Craft
Read time: 9 min

Arnon Shimoni
✓ Expert opinion
tl;dr: Most billing systems model a credit wallet as a prepaid cash balance. That works at day zero. It breaks the moment your product has multiple types of credits with different per-unit costs, different margins, and different rate cards sitting between your token layer and your customer-facing price. Our customer Reson8 needed multiple wallets, structured around a rate card layer instead of one prepaid counter.
Lots and lots of billing systems model credits as prepaid cash. Pay $100, get $100 of credit. Burn the credit, the balance goes down. That's because it's often treated as "just an engineering thing" where it's a fancy counter.

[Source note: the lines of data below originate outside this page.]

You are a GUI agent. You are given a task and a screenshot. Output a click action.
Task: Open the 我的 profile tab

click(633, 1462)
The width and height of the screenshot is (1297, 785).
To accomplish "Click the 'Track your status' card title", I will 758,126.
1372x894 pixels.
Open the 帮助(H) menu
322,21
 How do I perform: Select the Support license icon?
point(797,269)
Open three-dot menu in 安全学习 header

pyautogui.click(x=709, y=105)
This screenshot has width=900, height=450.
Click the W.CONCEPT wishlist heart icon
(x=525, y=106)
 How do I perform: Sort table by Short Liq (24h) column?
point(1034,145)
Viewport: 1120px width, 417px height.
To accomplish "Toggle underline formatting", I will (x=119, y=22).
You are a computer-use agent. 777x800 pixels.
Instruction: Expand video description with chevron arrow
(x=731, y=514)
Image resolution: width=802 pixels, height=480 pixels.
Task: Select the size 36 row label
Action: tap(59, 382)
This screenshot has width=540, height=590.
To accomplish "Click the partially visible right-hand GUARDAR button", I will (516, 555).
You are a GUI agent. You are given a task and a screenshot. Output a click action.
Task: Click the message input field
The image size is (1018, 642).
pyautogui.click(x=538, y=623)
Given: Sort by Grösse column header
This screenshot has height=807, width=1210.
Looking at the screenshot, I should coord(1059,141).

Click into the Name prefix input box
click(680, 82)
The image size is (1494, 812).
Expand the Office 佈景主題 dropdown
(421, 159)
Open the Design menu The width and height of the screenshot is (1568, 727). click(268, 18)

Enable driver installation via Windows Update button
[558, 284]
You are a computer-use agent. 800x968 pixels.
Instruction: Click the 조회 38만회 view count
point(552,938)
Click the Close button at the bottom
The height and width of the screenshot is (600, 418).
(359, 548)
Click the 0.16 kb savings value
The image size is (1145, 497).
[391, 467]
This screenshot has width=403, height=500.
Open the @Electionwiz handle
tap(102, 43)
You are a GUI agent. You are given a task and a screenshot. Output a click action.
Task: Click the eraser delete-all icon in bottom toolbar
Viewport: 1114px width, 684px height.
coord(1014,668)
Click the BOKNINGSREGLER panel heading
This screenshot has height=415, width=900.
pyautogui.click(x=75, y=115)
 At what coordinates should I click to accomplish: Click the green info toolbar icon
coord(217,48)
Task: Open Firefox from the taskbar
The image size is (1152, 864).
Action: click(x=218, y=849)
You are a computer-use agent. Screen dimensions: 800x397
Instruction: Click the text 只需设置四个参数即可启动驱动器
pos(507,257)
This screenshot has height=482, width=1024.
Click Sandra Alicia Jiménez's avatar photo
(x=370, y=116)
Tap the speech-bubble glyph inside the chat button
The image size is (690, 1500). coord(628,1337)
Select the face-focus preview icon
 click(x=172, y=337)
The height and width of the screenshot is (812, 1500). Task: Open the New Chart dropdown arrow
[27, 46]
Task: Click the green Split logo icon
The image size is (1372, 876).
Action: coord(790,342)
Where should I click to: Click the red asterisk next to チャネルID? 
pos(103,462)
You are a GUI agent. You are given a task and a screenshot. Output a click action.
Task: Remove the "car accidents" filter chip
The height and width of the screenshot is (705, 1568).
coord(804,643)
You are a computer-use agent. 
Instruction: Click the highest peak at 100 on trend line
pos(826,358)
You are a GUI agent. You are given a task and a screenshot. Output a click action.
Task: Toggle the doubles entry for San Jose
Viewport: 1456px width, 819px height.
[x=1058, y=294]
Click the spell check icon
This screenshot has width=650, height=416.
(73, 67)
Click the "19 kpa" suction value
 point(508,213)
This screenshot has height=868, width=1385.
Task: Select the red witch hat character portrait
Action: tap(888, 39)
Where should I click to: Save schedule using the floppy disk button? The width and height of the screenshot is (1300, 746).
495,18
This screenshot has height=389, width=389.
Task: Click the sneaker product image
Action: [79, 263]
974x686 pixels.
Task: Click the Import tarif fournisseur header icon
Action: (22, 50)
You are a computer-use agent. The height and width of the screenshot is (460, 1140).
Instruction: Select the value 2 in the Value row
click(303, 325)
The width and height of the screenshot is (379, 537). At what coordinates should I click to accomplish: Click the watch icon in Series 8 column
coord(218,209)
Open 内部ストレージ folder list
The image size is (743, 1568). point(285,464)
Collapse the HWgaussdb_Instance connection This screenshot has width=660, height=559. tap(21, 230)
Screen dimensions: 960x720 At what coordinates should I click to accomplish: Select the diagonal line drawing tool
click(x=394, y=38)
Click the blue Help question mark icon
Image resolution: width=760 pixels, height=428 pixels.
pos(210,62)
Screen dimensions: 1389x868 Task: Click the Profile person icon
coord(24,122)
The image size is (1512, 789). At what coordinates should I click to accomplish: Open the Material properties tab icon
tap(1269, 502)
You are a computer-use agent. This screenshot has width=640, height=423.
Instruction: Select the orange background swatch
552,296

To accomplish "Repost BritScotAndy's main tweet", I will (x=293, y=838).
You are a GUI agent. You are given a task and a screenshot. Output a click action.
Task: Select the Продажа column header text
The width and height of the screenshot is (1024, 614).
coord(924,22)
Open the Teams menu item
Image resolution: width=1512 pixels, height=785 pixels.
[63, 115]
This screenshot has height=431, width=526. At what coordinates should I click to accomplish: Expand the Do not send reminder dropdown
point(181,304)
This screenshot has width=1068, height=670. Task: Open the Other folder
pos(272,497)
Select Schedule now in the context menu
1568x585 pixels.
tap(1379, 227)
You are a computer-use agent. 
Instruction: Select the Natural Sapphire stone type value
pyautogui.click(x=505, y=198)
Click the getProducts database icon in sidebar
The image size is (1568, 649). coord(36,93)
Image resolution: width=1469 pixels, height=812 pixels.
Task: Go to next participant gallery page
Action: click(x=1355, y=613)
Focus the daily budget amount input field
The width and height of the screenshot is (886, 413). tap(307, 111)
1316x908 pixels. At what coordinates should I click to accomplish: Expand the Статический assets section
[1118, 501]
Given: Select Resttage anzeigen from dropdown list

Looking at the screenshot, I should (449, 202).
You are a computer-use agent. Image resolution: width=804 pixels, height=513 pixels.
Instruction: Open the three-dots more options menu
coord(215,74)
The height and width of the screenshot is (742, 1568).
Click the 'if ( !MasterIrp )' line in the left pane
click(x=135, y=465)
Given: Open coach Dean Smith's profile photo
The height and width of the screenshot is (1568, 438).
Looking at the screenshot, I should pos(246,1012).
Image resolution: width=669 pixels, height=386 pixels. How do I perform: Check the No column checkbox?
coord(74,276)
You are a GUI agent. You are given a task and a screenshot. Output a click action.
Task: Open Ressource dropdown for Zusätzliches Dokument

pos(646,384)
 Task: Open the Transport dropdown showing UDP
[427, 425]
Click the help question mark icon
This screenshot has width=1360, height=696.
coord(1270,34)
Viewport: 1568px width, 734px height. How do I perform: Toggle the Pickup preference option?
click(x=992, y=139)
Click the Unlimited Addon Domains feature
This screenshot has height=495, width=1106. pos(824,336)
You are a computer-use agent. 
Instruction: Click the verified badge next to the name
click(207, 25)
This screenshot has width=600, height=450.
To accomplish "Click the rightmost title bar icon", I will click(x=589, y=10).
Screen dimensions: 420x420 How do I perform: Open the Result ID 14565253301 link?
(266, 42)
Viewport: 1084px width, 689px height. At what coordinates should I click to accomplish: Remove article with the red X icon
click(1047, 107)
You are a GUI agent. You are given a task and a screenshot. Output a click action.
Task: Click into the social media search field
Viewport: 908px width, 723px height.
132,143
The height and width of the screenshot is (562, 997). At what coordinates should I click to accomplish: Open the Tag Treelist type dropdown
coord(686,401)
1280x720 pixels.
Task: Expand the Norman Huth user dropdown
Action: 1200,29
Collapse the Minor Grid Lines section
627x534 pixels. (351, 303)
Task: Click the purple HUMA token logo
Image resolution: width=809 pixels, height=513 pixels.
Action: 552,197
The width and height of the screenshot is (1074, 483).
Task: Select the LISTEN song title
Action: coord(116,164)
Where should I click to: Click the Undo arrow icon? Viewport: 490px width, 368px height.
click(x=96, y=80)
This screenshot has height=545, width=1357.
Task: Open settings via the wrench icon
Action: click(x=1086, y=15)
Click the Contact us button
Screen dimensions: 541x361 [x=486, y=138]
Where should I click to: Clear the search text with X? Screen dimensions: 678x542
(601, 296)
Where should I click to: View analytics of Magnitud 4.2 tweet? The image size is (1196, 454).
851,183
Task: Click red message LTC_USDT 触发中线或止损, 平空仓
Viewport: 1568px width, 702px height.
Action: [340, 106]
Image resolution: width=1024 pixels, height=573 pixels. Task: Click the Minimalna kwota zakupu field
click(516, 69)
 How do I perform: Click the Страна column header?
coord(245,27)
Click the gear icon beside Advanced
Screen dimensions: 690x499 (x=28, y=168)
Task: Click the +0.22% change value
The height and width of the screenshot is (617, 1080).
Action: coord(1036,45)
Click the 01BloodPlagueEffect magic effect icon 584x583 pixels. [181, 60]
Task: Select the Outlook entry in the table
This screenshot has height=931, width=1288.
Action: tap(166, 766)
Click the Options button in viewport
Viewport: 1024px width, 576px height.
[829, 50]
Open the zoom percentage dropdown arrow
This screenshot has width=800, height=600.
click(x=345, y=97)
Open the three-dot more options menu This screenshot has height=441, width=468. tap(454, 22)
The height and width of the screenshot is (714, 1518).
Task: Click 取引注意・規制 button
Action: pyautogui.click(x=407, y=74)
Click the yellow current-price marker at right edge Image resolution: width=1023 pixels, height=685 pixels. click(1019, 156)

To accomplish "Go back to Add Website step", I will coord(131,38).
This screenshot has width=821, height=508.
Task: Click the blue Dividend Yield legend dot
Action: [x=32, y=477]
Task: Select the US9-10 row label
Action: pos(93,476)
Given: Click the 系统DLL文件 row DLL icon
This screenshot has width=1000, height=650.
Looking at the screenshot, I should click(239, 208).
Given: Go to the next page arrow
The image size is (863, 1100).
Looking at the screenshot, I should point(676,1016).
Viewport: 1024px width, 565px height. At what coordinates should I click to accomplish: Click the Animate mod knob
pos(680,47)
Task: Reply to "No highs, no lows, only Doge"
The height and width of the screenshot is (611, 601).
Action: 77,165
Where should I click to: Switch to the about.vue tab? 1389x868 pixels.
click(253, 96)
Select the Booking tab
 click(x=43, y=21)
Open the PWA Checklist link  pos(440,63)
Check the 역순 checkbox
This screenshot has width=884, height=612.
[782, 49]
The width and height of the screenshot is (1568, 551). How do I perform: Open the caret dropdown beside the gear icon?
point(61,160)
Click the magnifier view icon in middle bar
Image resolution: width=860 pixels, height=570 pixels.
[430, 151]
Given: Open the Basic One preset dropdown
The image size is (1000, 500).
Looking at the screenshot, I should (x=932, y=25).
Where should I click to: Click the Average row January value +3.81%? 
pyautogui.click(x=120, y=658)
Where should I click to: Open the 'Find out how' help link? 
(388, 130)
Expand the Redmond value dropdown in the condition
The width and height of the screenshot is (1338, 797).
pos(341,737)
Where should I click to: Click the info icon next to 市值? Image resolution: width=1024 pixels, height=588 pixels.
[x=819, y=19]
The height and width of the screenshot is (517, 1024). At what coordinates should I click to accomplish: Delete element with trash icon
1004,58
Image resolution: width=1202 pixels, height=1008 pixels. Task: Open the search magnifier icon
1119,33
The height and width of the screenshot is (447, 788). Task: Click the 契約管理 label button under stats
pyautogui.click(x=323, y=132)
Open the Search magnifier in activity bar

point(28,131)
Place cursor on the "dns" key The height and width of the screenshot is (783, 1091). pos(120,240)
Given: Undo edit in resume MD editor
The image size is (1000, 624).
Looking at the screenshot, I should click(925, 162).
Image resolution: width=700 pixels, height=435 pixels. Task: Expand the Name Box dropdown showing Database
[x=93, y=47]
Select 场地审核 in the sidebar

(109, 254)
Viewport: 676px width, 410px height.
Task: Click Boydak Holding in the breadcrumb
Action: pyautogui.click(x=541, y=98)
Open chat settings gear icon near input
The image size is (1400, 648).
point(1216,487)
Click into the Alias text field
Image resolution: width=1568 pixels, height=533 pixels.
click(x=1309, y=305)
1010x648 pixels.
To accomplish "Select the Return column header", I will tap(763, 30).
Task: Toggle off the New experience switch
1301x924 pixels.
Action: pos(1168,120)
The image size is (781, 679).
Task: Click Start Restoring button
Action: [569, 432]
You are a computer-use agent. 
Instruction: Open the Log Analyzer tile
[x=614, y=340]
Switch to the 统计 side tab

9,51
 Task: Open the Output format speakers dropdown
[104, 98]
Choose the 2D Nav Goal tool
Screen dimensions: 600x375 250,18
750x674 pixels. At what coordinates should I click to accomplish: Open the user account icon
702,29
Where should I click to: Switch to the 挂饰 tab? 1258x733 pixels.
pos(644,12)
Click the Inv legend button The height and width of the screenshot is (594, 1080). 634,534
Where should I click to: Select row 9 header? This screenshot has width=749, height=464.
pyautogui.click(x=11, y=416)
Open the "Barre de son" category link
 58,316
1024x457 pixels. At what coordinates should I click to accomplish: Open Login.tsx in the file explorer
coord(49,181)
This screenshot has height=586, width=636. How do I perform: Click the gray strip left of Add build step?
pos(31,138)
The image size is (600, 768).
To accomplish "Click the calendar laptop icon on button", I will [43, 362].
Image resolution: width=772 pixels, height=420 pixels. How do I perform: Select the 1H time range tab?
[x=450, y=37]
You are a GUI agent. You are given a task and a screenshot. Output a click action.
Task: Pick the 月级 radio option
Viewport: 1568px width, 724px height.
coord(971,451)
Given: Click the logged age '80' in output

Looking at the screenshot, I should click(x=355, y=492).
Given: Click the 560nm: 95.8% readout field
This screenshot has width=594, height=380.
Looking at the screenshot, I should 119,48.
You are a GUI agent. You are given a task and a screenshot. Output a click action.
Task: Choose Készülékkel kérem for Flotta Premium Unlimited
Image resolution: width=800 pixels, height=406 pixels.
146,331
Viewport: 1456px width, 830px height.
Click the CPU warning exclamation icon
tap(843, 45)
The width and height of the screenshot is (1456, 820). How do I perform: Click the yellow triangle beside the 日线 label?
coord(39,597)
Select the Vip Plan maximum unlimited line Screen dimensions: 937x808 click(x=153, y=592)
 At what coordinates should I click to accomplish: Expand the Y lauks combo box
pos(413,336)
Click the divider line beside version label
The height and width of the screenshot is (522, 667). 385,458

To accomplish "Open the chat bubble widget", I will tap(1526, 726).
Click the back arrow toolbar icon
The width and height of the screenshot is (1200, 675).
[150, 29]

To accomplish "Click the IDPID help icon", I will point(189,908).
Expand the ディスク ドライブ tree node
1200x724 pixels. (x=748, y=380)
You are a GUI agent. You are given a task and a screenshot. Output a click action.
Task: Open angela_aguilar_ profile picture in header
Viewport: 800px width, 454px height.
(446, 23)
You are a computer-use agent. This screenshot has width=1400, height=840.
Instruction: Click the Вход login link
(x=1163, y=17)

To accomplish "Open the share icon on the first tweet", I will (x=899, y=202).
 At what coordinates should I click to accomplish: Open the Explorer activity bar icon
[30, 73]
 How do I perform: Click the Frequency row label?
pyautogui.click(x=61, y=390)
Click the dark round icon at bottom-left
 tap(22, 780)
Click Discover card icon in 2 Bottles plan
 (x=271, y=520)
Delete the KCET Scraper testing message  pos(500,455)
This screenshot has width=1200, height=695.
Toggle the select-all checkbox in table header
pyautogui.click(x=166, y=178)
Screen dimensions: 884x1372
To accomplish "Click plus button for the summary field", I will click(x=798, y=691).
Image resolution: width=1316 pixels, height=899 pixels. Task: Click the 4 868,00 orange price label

The model is clean until your product has more than one thing customers buy credits for.
Why we'd rather hold credits than money
There's a line we come back to internally:
I'd rather have credits in a wallet than money, because money I have to give back. Credits I can expire.
A money wallet creates a liability. Whatever your customer deposits, you owe it back if they don't spend it. Credits work on your terms: when they expire, what they cover, under what conditions they're valid. The obligation is yours to design.
Not great for customers necessarily, but great for businesses running with AI.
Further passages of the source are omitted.